Some of these are drawn from:
* [[!wikipedia Lambda calculus]]
* [[!wikipedia Church encoding]]
* Oleg's [Basic Lambda Calculus Terms](http://okmij.org/ftp/Computation/lambda-calc.html#basic)
and all sorts of other places. Others of them are our own handiwork.
**Spoilers!** Below you'll find implementations of map and filter for v3 lists, and several implementations of leq for Church numerals.
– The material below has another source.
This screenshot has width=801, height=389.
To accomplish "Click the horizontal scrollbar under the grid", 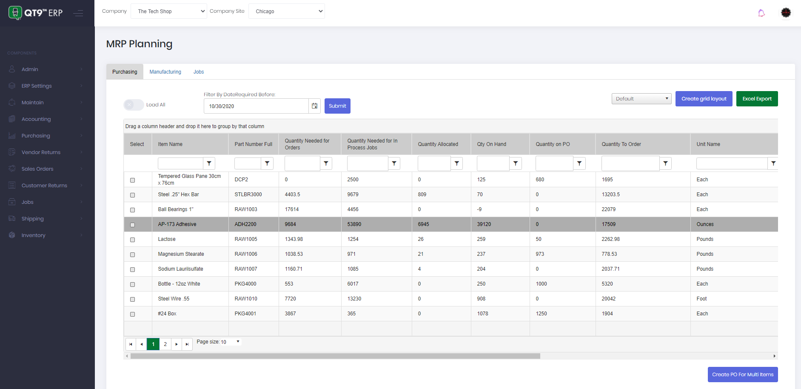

Those were all requested in Assignment 2; so if you haven't done that yet, you should try to figure them out on your own. (You can find implementations of these all over the internet, if you look for them, so these are no great secret. In fact, we'll be delighted if you're interested enough in the problem to try to think through alternative implementations.)
; booleans
let true = \y n. y in ; aka K
let false = \y n. n in ; aka K I
let and = \p q. p q false in ; or
let and = \p q. p q p in ; aka S C I
let or = \p q. p true q in ; or
let or = \p q. p p q in ; aka M
let not = \p. p false true in ; or
let not = \p y n. p n y in ; aka C
let xor = \p q. p (not q) q in
let iff = \p q. not (xor p q) in ; or
let iff = \p q. p q (not q) in
; pairs
let make_pair = \x y f. f x y in
let get_1st = \x y. x in ; aka true
let get_2nd = \x y. y in ; aka false
; triples
let make_triple = \x y z f. f x y z in
; Church numerals: basic operations
let zero = \s z. z in ; aka false
let one = \s z. s z in ; aka I
let succ = \n s z. s (n s z) in
; for any Church numeral n > zero : n (K y) z ~~> y
let iszero = \n. n (\x. false) true in
; version 3 lists
let empty = \f z. z in
let make_list = \h t f z. f h (t f z) in
let isempty = \lst. lst (\h sofar. false) true in
let head = \lst. lst (\h sofar. h) junk in
let tail_empty = empty in
let tail = \lst. (\shift. lst shift (make_pair empty tail_empty) get_2nd)
; where shift is
(\h p. p (\t y. make_pair (make_list h t) t)) in
let length = \lst. lst (\h sofar. succ sofar) 0 in
let map = \f lst. lst (\h sofar. make_list (f h) sofar) empty in
let filter = \f lst. lst (\h sofar. f h (make_list h sofar) sofar) empty in ; or
let filter = \f lst. lst (\h. f h (make_list h) I) empty in
let singleton = \x f z. f x z in
; append [a;b;c] [x;y;z] ~~> [a;b;c;x;y;z]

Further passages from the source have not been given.